On my understanding of how to deal with my feelings when it comes to grief there’s no way that I can make myself happy in a second. I think of it like a table with lots of food on it. You can not eat all of it at once. You have to be the smart one and sort this out. I would start off with the stuff that catches my eye first. Then I would slowly take it day by day eating the food. That’s my vision on how to deal with problems with grief over losing my dad. If I choose to eat all the food (deal with all my problems) in one day, I would feel terrible. If I choose to do it that way, none of my problems would get solved. If you don’t take it slowly and deal with all your problems, they will turn into bigger problems. In many situations this is true. No matter what the situation, you have to be your number one priority and you have to sacrifice stuff that does not have to be in your life.

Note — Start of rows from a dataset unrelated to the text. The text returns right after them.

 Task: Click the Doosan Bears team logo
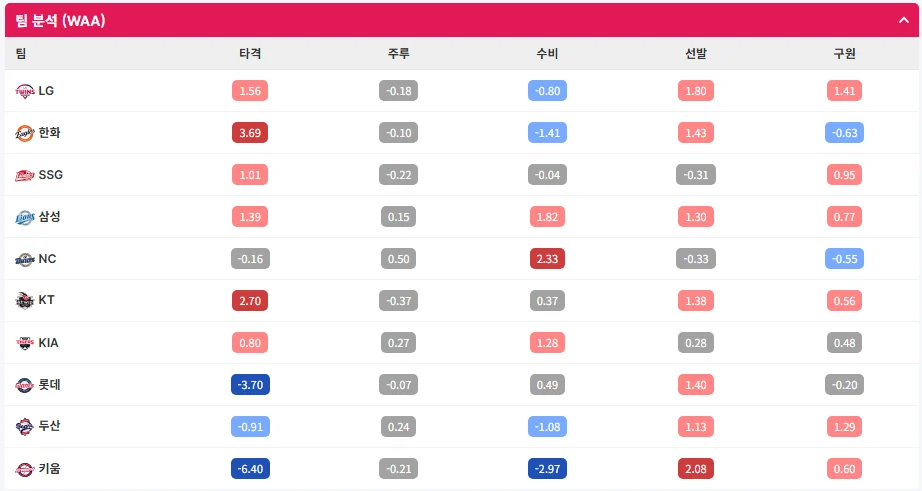click(x=25, y=426)
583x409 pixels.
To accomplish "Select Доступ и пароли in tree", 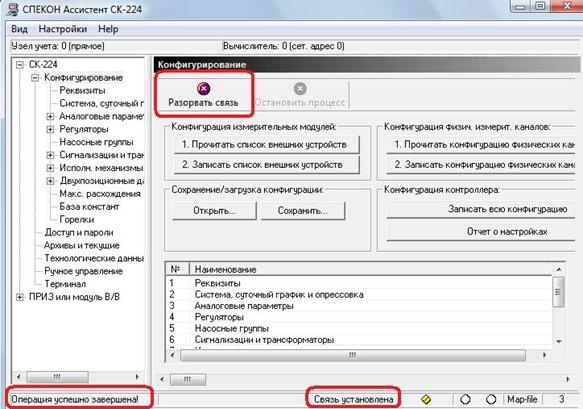I will (79, 232).
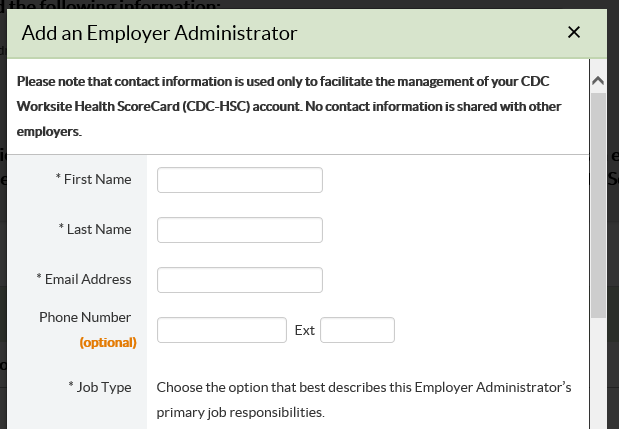Click the dimmed page heading above dialog

(120, 4)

A good way I like to get through my week is to not to look forward only to my Friday night, but to take every day and try to find something to enjoy about it. Take your free time and use it as fun and wisely as possible.

After my Dad died, my mom and I moved back home to be closer to family. All through 7th grade I could not stop missing Toronto, which was the city I grew up in. I spent most of my free time missing home. That is an example of problems that don’t need to be in your life. Now I realized I missed a whole school year on helping myself get better. Free time is the most important thing in going through grief. If you don’t know how to use it right, you’re getting nowhere. If you use it right I PROMISE you will improve.